Letter from Barbara McClintock to Peter A. Peterson
McClintock responded to Peterson's request for her thoughts on Marcus Rhoades' contribution to the commemorative volume,
"Theoretical and Applied Genetics."
Number of Image Pages:
3 (216,174 Bytes)
1972-09-27 (September 27, 1972)
Peterson, Peter A.
Original Repository: American Philosophical Society. Library. Barbara McClintock Papers
Reproduced with permission of the Barbara McClintock Papers, American Philosophical Society.
Medical Subject Headings (MeSH):
Education and Research at Cornell, 1925-1931
Box Number: 1
Folder Number: 8
September 27, 1972
My apologies for this long delay in answering your June 21 letter. In it you asked if I could supply you with some information
relating to the early thinking of Marcus Rhoades which you might use in composing the laudation for the commemorative volume
of Theoretical and Applied Genetics. The delay relates to my inability to come to some judgment on the mode of handling this
request, that is, whether or not you wanted illustrative stories or judgment statements. I realize that both modes could
be useful for your purposes.
On the enclosed sheets I have made some comments regarding the period that Marcus spent at Cornell. If you wish to have comments
in another form, please let me know and I will try to give them to you.
Very best wishes to you and Sally,
Marcus Rhoades came to Cornell after spending a year at Cal. Tech. where he received his Masters degree working with Drosophila.
While at Cal. Tech. he picked up the most advanced genetic concepts of that period and brought these with him to Cornell where
he registered for a Ph.D. degree. These views of genetics were important because some of them had not yet penetrated into
the concepts of the genetics group at Cornell. And, I was one of the first persons to benefit by them. In his very first
visit to my lab. he immediately grasped the nature and purposes of my research. In the course of this first discussion, we
described how the materials I was using could serve to answer some genetic questions that were being posed at the time. This
was done with great enthusiasm and quite selfless interest. He was able, also, to communicate his enthusiasm to others, and
this talent proved to be most important during all of his stay at Cornell. It helped to form an active discussion group,
to stimulate the members of this group to more active and productive participation in their researches, and to unite them
in ties of mutual respect.
Another talent was very evident in those early days. This was his ability to analyze thoroughly the material appearing in
published articles. He allowed nothing to escape him. This expression of complete and thorough analysis, requiring stamina
and perseverance, has never faded. It characterizes all of his researches right up to the present day. For the young graduate
student at Cornell this precision in thinking and in research exhibited by another graduate student (Marcus in this instance)
was a model to follow. It had a very great influence on the graduate students in our group. The members of the group soon
learned to scorn sloppy research and sloppy thinking. Without question, Marcus was the key member of the active group of
graduate students. He brought them cohesion, enthusiasm, and an example to follow.
During his stay at Cornell, Marcus also showed that inner self-confidence that allowed him to conduct the research for his
doctoral thesis without fears. His research project was totally unorthodox and he brought it to a stunning conclusion, building
and coordinating the parts piece-by-piece. This research introduced new concepts in genetics. Subsequently it served to
modify plant breeding techniques and with extraordinary consequences.
Remaining at Cornell, Marcus went on to other discoveries of great significance, analysis of Dt being a case in point. All
through his Cornell days there was never a time when his enthusiasm failed for he was continually at the frontiers of genetic
thought and influencing its future direction.

• **Problem 1**
Repeat the McClintock letter word for word, from "Medical Subject Headings" to "them to you.".
• **Problem 2**
Based on the McClintock letter, mark each statement yes or no and quote the words that decide it: (a) Rhoades earned his Masters degree at Cal. Tech. working with Drosophila. (b) Rhoades' doctoral thesis project followed standard methods. (c) Rhoades left Cornell soon after finishing his thesis.
The records that come next are separate material and have nothing to do with the McClintock letter.

• **Recorded data**
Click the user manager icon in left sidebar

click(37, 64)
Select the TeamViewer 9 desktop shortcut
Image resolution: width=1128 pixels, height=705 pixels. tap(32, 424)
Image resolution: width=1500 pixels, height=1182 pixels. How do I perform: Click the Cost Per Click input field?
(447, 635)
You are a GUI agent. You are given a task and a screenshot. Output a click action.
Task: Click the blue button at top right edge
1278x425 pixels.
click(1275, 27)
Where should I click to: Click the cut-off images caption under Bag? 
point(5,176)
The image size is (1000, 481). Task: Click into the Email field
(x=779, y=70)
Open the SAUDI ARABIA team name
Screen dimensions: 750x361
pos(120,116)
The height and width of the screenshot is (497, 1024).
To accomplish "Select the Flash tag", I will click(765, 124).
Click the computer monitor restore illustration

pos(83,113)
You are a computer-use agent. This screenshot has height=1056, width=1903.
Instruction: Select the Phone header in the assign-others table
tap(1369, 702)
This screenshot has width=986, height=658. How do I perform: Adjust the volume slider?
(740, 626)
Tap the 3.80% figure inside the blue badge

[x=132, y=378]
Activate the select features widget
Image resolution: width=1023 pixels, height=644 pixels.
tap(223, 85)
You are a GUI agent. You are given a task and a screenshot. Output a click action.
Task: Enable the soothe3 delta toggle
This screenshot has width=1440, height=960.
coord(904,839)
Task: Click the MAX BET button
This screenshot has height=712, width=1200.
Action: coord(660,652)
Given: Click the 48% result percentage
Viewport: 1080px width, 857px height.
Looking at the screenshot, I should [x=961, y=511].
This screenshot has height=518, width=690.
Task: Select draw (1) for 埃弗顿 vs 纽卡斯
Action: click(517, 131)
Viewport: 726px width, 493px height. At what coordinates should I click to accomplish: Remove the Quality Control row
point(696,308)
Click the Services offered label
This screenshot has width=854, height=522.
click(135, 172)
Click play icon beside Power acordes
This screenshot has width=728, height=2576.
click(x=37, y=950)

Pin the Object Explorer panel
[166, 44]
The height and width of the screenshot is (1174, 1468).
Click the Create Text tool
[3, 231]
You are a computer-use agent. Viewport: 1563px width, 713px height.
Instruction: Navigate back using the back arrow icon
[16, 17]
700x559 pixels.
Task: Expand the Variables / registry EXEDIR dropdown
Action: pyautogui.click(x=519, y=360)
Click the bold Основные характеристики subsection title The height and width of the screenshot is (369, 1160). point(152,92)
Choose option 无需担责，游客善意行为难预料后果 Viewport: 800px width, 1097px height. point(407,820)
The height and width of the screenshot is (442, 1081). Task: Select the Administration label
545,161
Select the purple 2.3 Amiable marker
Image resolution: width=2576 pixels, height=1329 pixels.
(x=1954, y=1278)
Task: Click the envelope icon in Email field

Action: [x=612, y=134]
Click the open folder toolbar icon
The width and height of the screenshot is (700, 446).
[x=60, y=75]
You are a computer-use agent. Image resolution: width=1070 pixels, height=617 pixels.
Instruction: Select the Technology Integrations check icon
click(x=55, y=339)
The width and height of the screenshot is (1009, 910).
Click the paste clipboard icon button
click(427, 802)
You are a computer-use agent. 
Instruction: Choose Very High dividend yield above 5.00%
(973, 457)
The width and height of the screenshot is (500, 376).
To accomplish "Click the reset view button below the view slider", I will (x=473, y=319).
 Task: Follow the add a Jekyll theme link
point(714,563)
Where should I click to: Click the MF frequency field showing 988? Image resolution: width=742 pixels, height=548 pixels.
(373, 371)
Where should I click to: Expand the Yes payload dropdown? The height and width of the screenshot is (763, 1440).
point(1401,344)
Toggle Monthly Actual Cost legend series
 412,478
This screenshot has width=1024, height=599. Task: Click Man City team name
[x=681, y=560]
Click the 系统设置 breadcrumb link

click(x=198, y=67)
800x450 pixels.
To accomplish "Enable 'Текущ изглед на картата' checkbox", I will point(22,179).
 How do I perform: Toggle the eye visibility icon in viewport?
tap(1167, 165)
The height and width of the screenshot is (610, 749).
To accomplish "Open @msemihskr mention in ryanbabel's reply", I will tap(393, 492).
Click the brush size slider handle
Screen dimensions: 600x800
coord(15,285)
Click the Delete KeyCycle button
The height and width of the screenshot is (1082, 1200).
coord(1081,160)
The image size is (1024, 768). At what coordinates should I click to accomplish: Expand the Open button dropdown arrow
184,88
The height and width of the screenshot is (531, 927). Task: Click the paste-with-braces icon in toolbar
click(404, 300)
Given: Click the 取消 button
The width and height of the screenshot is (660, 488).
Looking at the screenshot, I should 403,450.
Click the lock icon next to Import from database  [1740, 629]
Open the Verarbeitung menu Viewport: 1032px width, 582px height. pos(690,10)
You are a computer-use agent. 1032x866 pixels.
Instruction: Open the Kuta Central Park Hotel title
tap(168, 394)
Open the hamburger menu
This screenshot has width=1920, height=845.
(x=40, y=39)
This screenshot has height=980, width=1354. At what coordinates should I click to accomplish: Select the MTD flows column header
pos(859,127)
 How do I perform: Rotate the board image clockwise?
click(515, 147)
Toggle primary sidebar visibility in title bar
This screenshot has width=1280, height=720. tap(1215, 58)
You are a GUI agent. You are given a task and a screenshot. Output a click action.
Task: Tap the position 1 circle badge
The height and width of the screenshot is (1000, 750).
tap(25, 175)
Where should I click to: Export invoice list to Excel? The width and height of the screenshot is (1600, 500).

• **Worked solution 1**
Medical Subject Headings (MeSH):
Education and Research at Cornell, 1925-1931
Box Number: 1
Folder Number: 8
September 27, 1972
My apologies for this long delay in answering your June 21 letter. In it you asked if I could supply you with some information
relating to the early thinking of Marcus Rhoades which you might use in composing the laudation for the commemorative volume
of Theoretical and Applied Genetics. The delay relates to my inability to come to some judgment on the mode of handling this
request, that is, whether or not you wanted illustrative stories or judgment statements. I realize that both modes could
be useful for your purposes.
On the enclosed sheets I have made some comments regarding the period that Marcus spent at Cornell. If you wish to have comments
in another form, please let me know and I will try to give them to you.

• **Worked solution 2**
(a) Yes: "where he received his Masters degree working with Drosophila."
(b) No: "His research project was totally unorthodox"
(c) No: "Remaining at Cornell, Marcus went on to other discoveries of great significance"